L’odissea montanara della morte – o la fatica del vivere

Una giovane madre il cui primo parto è di una bambina che nasce morta, in una spiaggia povera di pescatori a fine Ottocento-Primo Novecento, di fronte al rifiuto del parroco di battezzare la salma, decide d’intraprendere un “viaggio del respiro”, verso un remoto santuario al confine con l’Austria, per avere il miracolo dei pochi secondi di resurrezione del cadaverino che ne consentano il battesimo.
Il film è del viaggio, lento, lungo, a piedi, col fardello della figlia morta in una cassetta di legno. Dalle marane della laguna di Marano al cuore della Carnia, una val Dolais, un abitato chiamato Trava, in prossimità di un lago. Un’odissea dentro una montagna inospitale, con l’aiuto-guida di un ragazzo che è una ragazza, Lince – che per prima cosa ha tentato di venderla a servizio come balia. Dentro un mondo sempre arcaico, per essere povero, ignorante, isolato. In un friulano appena accennato, e pieno di forestierismi (tedesco, slavo). Di banditi di passo, streghe avide, padri che ripudiano i figli – Lince. La morte è infine bella, come soave, provata o intravista o sognata, nelle acque del lago di approccio, come un ritorno all’elemento liquido primordiale: la prova della resurrezione - Mar sarà battezzata la creaturina al momentaneo risveglio. La morte definitiva, dopo l’accidentata odissea montanara, è infine pacificante, con sepoltura nel cimitero del minuto santuario.

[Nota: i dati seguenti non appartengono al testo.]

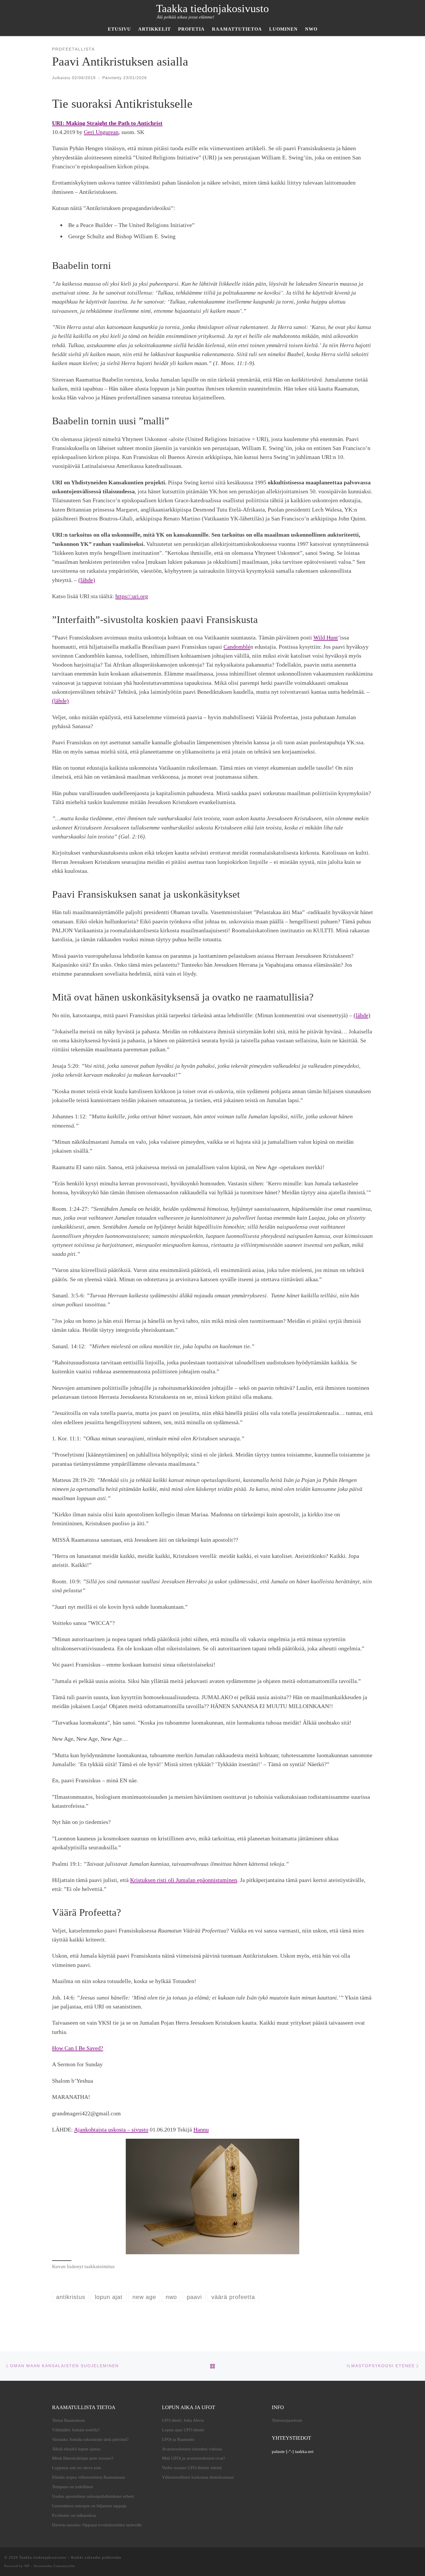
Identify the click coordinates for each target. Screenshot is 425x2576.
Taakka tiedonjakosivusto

Un’opera al femminile. Di donne buone e cattive, tutte determinate – l’unico personaggio maschile, Lince, è una vergine di proposito. Sul tema della maternità, che privilegia e asservisce la donna, ma sembra non domarla. In ogni caso senza alcun bisogno del maschio.
Un’opera visiva. Di senso forse simbolico, più che narrativo: il viaggio della vita, la vita come sequenza casuale, compresa la resurrezione come illusione. Il senso finale, per lo spettatore ingenuo, è la stanchezza del vivere, malgrado la fede, l’estrema fiducia.
Un apologo che finisce per essere religioso. Della fede che non può non essere indiscutibile, indistruttibile. In fattezze però di fatica, bruschezza, brutalità, Avversità di ogni tipo in ogni momento, per lo più umane. 
Un’opera apprezzata in molti festival che però non ha trovato distribuzione: di ardua ricezione. Recuperata a Roma da Nanni Moretti nel suo cinema. Una narrazione faticosa, di senso incerto. Forse non abbastanza significante come sequenza di immagini, al montaggio, malgrado la poeticità dell’aneddoto.